▶ **Record set**
┌──

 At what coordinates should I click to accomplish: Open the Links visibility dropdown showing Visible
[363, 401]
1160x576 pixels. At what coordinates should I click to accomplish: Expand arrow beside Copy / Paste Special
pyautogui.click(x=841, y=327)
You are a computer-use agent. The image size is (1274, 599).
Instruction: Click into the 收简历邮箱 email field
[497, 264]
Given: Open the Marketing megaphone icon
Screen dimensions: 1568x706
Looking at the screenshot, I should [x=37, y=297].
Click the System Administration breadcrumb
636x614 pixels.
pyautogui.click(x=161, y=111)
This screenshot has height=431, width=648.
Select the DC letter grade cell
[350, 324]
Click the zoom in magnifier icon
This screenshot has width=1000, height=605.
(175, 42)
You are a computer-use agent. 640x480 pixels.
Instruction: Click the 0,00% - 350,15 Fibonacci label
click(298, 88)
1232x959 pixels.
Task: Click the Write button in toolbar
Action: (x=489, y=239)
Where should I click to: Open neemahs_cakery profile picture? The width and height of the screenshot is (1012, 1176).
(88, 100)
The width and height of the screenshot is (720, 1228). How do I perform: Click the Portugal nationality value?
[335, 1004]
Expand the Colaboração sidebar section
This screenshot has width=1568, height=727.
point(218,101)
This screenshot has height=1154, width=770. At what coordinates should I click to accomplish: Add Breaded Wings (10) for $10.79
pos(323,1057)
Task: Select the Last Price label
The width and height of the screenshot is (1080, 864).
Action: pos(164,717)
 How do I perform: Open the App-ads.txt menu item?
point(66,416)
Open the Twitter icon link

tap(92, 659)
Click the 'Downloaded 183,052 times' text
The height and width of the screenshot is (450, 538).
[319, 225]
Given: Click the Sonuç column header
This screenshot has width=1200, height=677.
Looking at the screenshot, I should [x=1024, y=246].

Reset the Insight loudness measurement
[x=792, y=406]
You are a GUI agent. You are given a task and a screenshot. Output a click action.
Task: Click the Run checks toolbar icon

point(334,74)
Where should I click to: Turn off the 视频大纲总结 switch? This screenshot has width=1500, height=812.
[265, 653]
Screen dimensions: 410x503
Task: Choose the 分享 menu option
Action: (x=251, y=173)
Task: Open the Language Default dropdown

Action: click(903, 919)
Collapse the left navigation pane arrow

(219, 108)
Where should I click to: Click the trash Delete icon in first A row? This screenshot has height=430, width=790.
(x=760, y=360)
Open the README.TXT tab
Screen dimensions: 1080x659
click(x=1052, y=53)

└──

▶ **Work instruction**
Retyping every entry exactly is the whole of the task.

▶ **Output for this task**
 At what coordinates should I click to accomplish: Open the Links visibility dropdown showing Visible
[363, 401]
1160x576 pixels. At what coordinates should I click to accomplish: Expand arrow beside Copy / Paste Special
pyautogui.click(x=841, y=327)
You are a computer-use agent. The image size is (1274, 599).
Instruction: Click into the 收简历邮箱 email field
[497, 264]
Given: Open the Marketing megaphone icon
Screen dimensions: 1568x706
Looking at the screenshot, I should [x=37, y=297].
Click the System Administration breadcrumb
636x614 pixels.
pyautogui.click(x=161, y=111)
This screenshot has height=431, width=648.
Select the DC letter grade cell
[350, 324]
Click the zoom in magnifier icon
This screenshot has width=1000, height=605.
(175, 42)
You are a computer-use agent. 640x480 pixels.
Instruction: Click the 0,00% - 350,15 Fibonacci label
click(298, 88)
1232x959 pixels.
Task: Click the Write button in toolbar
Action: (x=489, y=239)
Where should I click to: Open neemahs_cakery profile picture? The width and height of the screenshot is (1012, 1176).
(88, 100)
The width and height of the screenshot is (720, 1228). How do I perform: Click the Portugal nationality value?
[335, 1004]
Expand the Colaboração sidebar section
This screenshot has width=1568, height=727.
point(218,101)
This screenshot has height=1154, width=770. At what coordinates should I click to accomplish: Add Breaded Wings (10) for $10.79
pos(323,1057)
Task: Select the Last Price label
The width and height of the screenshot is (1080, 864).
Action: pos(164,717)
 How do I perform: Open the App-ads.txt menu item?
point(66,416)
Open the Twitter icon link

tap(92, 659)
Click the 'Downloaded 183,052 times' text
The height and width of the screenshot is (450, 538).
[319, 225]
Given: Click the Sonuç column header
This screenshot has width=1200, height=677.
Looking at the screenshot, I should [x=1024, y=246].

Reset the Insight loudness measurement
[x=792, y=406]
You are a GUI agent. You are given a task and a screenshot. Output a click action.
Task: Click the Run checks toolbar icon

point(334,74)
Where should I click to: Turn off the 视频大纲总结 switch? This screenshot has width=1500, height=812.
[265, 653]
Screen dimensions: 410x503
Task: Choose the 分享 menu option
Action: (x=251, y=173)
Task: Open the Language Default dropdown

Action: click(903, 919)
Collapse the left navigation pane arrow

(219, 108)
Where should I click to: Click the trash Delete icon in first A row? This screenshot has height=430, width=790.
(x=760, y=360)
Open the README.TXT tab
Screen dimensions: 1080x659
click(x=1052, y=53)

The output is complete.